Well folks, thank you in advance for reactions!

Ben, Hans, Renny

Some more on your first two questions: Here Jerry Asher describes how to host multiple, separate sites from one server.

And here is the webmail install instructions from nsjava.sourceforge.net, in case you missed them. People do seem to have success getting it working, at least on RH 6.2.
- Is it better to have a dedicated server for each project/company or can we use e.g. 1 server for 3 OpenAcs-instances?
As with everything, you can safely say 'it depends on the project'. Depending on the horse-power you buy, you are probably better off buying one really fast machine (i.e. with lots of RAM and a good SCSI disks) and running all sites from that machine (and its backup). That way all sites benefit from the heavier machine. I'd venture to guess that any single site will not be maxing out the machine, so running the sites from one machine will give a much better peak performance - more bang for your guilder.

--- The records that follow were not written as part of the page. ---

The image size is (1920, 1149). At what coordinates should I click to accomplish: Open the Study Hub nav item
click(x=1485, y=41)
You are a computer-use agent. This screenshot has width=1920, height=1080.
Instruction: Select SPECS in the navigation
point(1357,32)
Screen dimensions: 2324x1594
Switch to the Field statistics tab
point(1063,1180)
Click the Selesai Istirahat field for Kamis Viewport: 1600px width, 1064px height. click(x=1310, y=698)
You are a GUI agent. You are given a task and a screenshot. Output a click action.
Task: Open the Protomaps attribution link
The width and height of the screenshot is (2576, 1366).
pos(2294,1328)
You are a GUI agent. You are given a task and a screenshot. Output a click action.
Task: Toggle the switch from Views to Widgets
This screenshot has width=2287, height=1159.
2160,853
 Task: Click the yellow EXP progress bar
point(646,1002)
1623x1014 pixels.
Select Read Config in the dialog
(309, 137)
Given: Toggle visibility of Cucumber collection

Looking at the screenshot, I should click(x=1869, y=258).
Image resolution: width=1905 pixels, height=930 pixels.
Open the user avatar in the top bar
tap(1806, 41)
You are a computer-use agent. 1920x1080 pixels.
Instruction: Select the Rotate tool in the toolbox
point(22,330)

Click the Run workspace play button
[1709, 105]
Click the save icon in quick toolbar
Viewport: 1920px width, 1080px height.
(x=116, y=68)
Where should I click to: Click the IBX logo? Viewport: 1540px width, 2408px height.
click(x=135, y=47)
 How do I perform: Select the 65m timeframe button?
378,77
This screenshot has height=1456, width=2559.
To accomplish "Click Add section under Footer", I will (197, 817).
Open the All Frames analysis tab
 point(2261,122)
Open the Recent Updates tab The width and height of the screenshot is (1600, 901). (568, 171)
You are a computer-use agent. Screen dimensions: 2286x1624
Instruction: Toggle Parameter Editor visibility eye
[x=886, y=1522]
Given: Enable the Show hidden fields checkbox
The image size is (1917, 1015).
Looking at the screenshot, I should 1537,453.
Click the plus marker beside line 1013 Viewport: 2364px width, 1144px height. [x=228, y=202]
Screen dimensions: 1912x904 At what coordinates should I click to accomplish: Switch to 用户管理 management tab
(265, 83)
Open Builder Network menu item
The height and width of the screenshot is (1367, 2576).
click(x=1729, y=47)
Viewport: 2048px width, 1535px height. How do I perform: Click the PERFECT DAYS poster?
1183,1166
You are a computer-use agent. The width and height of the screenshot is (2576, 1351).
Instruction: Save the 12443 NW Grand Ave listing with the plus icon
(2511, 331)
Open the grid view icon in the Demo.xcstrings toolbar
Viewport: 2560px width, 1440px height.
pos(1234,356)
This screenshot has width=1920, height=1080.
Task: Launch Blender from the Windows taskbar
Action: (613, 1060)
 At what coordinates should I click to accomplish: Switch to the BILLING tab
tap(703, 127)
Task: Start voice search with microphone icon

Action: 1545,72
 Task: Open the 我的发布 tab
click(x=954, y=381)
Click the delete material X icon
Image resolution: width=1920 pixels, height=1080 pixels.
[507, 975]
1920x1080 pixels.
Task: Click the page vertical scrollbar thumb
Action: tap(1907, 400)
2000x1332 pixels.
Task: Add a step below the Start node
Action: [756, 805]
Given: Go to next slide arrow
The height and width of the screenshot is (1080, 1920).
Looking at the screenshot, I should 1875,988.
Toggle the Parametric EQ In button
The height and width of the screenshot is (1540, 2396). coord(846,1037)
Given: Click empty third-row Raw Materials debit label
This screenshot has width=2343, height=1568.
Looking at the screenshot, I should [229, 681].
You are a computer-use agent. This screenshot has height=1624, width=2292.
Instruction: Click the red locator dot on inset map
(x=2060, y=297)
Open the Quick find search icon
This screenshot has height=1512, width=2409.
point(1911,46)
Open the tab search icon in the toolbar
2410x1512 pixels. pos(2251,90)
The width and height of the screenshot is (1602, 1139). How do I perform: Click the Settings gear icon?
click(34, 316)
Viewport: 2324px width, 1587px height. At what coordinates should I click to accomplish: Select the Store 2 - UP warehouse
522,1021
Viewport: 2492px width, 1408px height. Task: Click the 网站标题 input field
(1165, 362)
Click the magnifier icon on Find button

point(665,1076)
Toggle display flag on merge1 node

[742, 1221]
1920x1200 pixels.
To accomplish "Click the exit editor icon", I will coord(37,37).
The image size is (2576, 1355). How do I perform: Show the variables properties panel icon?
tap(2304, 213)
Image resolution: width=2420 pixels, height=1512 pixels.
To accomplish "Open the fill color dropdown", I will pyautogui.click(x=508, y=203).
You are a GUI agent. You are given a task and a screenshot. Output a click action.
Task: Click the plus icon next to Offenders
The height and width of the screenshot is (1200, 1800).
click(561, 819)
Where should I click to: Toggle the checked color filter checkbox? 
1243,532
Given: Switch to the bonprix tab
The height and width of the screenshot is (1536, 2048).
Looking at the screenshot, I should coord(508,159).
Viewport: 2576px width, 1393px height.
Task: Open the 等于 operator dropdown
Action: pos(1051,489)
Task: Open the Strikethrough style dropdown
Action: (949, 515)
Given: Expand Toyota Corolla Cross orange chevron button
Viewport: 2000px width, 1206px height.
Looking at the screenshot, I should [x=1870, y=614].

The 1Ghz Athlon you should be able to run at least 4 OpenACS instances without a running a sweat. I don't have exact figures for about loads, but I would not worry too much. If the load gets too high, just migrate one or more instances to another machine (which is simple).

- Which OpenAcs version?
3.2.5 if you want to go live now, 4.x if you can endure a bit of patience.

- Server security
Don't fret too much on it. Avoid things like BIND (8.x requires root priviliges use tinydns or something, better yet, don't run your DNS on your webserver), telnet (use ssh), rsh. Avoid sendmail, use qmail. My personal server runs rh6.2 as a basis, all public services are non standard (for RH), so none of the rh-script-kiddie exploits work (I see five of those 'attacks' every day). If you want to defend agains professionals, hire a full time security guy/monitoring.

- SSL and AOLserver
See my documents as well at http://pascal.scheffers.net/openacs/ it may help.

Give the P133 a bit more RAM and you will see it perform much, much better. My K6-400 has 256MB RAM and is very responsive with three OpenACS instances.